2) Because Srila Prabhupada’s followers and readers of Prabhupada’s books raise questions about how to understand some of Prabhupada’s statements, Hridayanada Goswami clarifies reasonable hermeneutical principles that can be used for this explanatory purpose. He elaborately quotes Srila Prabhupada himself and the Srimad Bhagavatam, giving serious philosophical arguments.
3) Graham M. Schweig works from his knowledge of both Vedic and Western hermeneutics, which he studied at the University of Chicago and Harvard. He offers various ways of understanding Prabhupada’s challenging remarks and forms of discourse. He describes how Srila Prabhupada’s teachings offer the world universal principles of devotion about the human condition, an awakening to the divine, a transformation of self, and absorption in divine love.

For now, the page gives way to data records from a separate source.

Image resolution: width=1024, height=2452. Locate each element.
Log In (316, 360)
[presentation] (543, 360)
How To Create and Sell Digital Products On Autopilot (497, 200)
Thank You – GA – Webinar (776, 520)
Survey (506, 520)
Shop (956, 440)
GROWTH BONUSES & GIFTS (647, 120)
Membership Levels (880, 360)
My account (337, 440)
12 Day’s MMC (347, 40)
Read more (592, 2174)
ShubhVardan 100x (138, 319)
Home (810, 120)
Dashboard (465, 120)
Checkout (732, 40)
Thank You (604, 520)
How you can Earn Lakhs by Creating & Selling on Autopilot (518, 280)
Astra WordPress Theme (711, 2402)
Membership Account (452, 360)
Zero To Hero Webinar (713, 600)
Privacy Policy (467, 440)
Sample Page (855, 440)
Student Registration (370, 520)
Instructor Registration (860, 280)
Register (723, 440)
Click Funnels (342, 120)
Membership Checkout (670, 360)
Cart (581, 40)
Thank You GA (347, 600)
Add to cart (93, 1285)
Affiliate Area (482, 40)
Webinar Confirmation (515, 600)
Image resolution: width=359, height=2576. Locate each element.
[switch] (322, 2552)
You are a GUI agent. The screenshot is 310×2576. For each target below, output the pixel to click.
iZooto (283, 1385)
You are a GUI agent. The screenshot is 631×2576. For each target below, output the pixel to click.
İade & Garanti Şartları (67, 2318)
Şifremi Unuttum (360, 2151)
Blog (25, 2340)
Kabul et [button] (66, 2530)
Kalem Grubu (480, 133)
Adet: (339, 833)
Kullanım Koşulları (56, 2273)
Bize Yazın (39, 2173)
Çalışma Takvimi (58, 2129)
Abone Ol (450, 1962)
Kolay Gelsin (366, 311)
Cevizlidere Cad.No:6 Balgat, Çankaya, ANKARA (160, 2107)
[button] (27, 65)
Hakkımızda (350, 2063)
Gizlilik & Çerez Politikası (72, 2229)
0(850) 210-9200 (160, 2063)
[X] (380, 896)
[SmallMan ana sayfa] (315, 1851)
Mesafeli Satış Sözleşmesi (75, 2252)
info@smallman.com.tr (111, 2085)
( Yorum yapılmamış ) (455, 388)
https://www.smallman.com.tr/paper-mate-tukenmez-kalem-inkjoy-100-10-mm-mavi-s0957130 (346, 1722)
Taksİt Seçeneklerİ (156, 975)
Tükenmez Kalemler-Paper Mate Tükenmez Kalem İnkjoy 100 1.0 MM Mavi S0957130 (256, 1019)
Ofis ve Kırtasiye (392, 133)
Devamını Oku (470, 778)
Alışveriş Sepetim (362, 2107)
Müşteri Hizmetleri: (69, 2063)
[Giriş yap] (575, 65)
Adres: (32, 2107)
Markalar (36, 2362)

4) Joshua Greene’s article examines the pressing issue “why Prabhupada made remarks of his own that appeared supportive of Hitler or derogatory toward Jews”; it also mentions Prabhupada’s anti-Hitler comments. While addressing whether Srila Prabhupada was conscious of the consequences of his remarks, Greene assumes “some responsibility for failing to alert him when a comment was indeed indefensible and likely to provoke backlash.” Greene also considers what shaped Srila Prabhupada’s understanding of history.
5) Rembert Lutjeharms theologically discusses “the relationship between perfected devotion (bhakti), or pure love (prema), and the self.” Srila Prabhupada, “following the teachings of the nineteenth-century theologian Kedarnath Dutt Bhaktivinod, taught that perfected devotion is inherent or ‘dormant’ in the self and only needs to be ‘awakened’ or ‘revived’ by devotional practice.” His article is limited to addressing only the foundational question of whether devotion inheres in the self, not a range of related contentious issues. He addresses complicated questions about the self’s relation to devotion by articulating an explicitly Vedantic theology of devotion that draws upon Gaudiya theologians.
6) David Coolidge argues that Muslims need to construct perceptions of Gaudiya Vaisnavas and put “them into conversation with scholarly methodologies for cross-cultural engagement.” He finds an approach that is “rooted in an appreciation for the richness and complexity of the One Reality that ultimately contains all practitioners and their respective viewpoints.”
7) Caitanya Carana Dasa writes about the power of popular culture in shaping the public’s perception of life in general and Vaisnava spirituality in particular. His article develops the topic of intellectual and devotional engagement with popular culture. He describes other religious teachers and philosophers engage with popular culture. He covers the needs for engaging with it, as well as some concerns about that, along with examples of doing so within and outside ISKCON.